* **Exercise**:
Pick up the interview with Jared Pope on workplace investigations where its text ends and write what comes next.

* **Selected extract**:
[Start]

Workplace Investigations: A CEO Conversation with Jared Pope

Workplace investigations are no longer just an HR process. As risk, visibility, and accountability increase, employers are rethinking how investigations are structured and managed.
Executive reviewing workplace investigation data dashboard to improve reporting visibility and decision-making

Why Workplace Investigations Are Becoming a Leadership Issue

Workplace investigations are increasingly shaping how employers manage operational risk. What was once treated as an HR process now affects leadership decisions, legal exposure, and internal trust across the organization.

As reporting channels expand and employee expectations evolve, organizations are reassessing how investigations are handled. This includes greater attention to how employers investigate allegations involving harassment, discrimination, and retaliation before concerns escalate into larger organizational risk.

Employers that rely on informal internal processes often discover gaps only after an issue escalates. To understand what these shifts look like in practice, we spoke with Work Shield CEO Jared Pope about what recent company growth reveals about how employers are approaching workplace investigations today. 

Why Employer Demand for Workplace Investigations Is Rising

Jared, what signals are you seeing that workplace investigations are becoming a larger priority for employers?

One signal is adoption. Over the past year Work Shield saw nearly 60% revenue growth and a 49% increase in employee lives covered.

That level of growth tells us employers are looking beyond reporting tools and focusing on what happens after a report is filed. Reporting systems collect information, but workplace investigations determine whether leadership actually regains control of the situation.

[End]

* **Raw data**:
[Start]

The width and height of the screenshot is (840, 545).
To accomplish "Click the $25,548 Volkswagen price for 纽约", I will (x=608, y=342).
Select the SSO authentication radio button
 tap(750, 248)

[End]
[Start]

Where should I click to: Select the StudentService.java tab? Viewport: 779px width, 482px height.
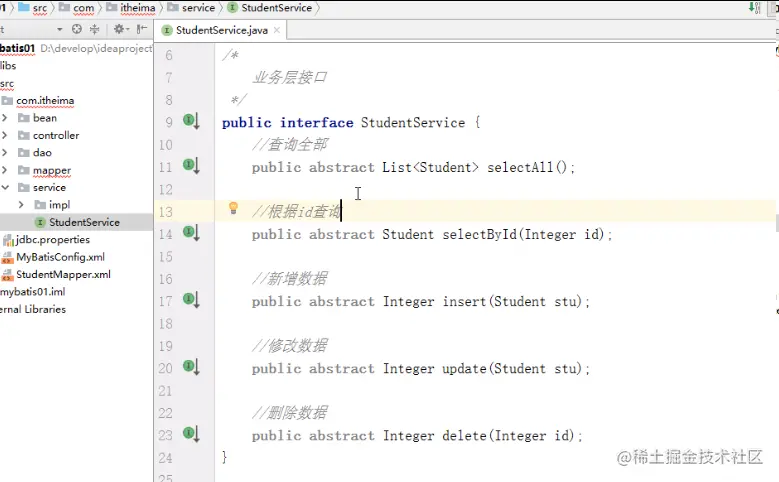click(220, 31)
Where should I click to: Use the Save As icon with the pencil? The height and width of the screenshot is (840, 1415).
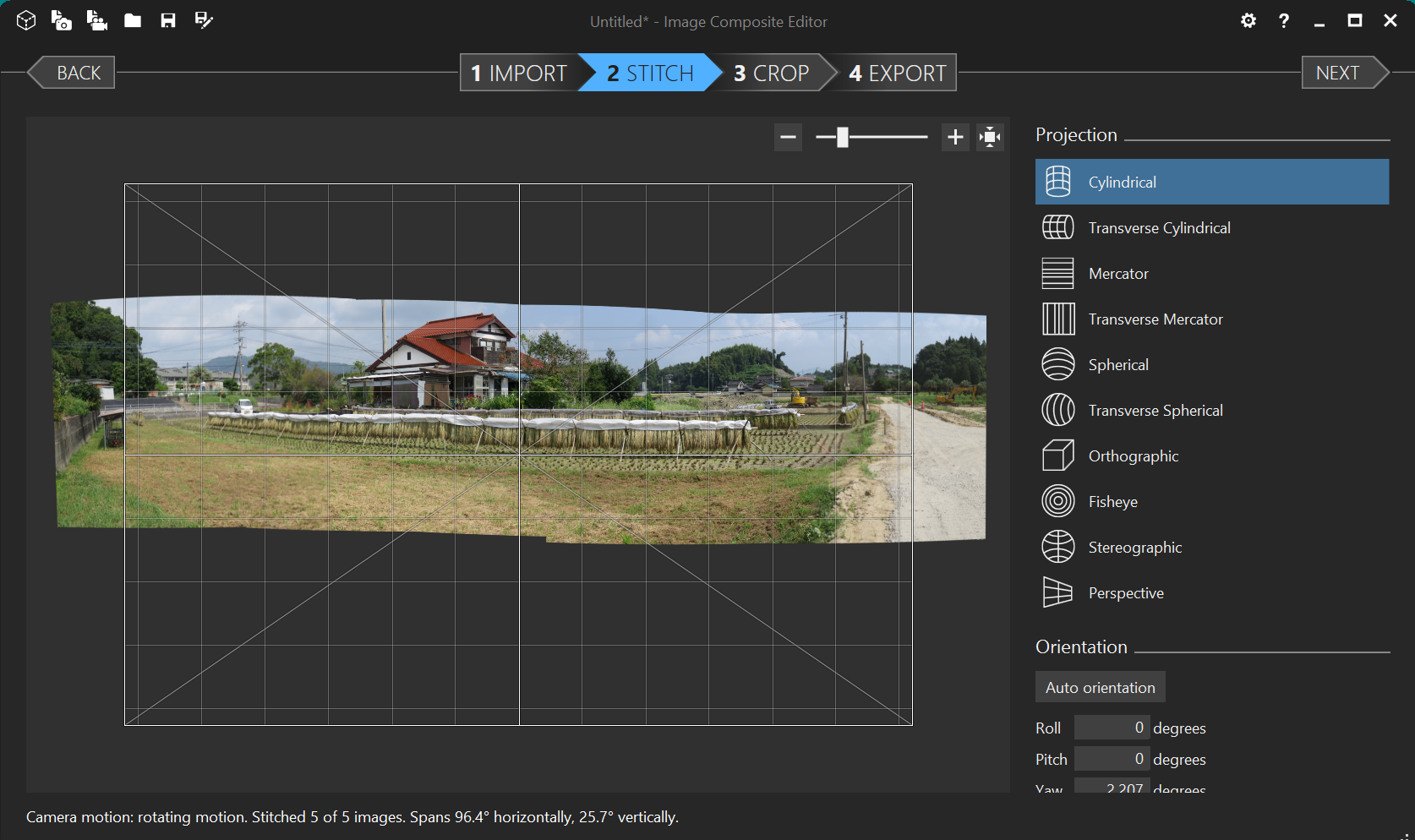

[End]

* **Result**:
Organizations want investigation processes that produce consistent documentation, defined timelines, and outcomes that leadership teams can stand behind.

What does that growth say about how employers are thinking about misconduct today?

Employers increasingly recognize that misconduct concerns are not isolated HR issues. They carry operational and reputational consequences that leadership cannot ignore.

To date, Work Shield has supported more than 10,000 investigations across client organizations. Across those investigations we consistently see the same pattern. Employers often discover reporting trends or risk patterns only after incidents begin repeating across teams or locations.

When leadership gains earlier visibility into those patterns, they can address issues before they expand into larger organizational problems.

Where Internal Investigation Processes Often Break Down

Where do employers lose control most often during workplace investigations?

The breakdown usually happens when investigations rely on informal internal processes. When timelines stretch for weeks or months, documentation becomes inconsistent and leadership starts making decisions without reliable information.

Once multiple stakeholders become involved, the absence of a defined investigation structure creates uncertainty. At that point the situation becomes less about resolving the concern and more about managing risk.

Employers want processes that move quickly while still maintaining discipline and documentation.

What operational investments supported Work Shield’s growth?

Growth requires operational capacity. Over the past year Work Shield expanded its internal workforce by 26% percent to support increasing investigation demand.  .

We also invested in improving reporting visibility and documentation standards through our platform. For the eighth consecutive year Work Shield maintained an expedited investigation model designed to move significantly faster than traditional internal investigations, which often extend for weeks or months.

Those investments help employers address misconduct concerns with greater predictability and control.

Where Demand for Workplace Investigations Is Growing Fastest

Which industries are driving the most demand for workplace investigations right now?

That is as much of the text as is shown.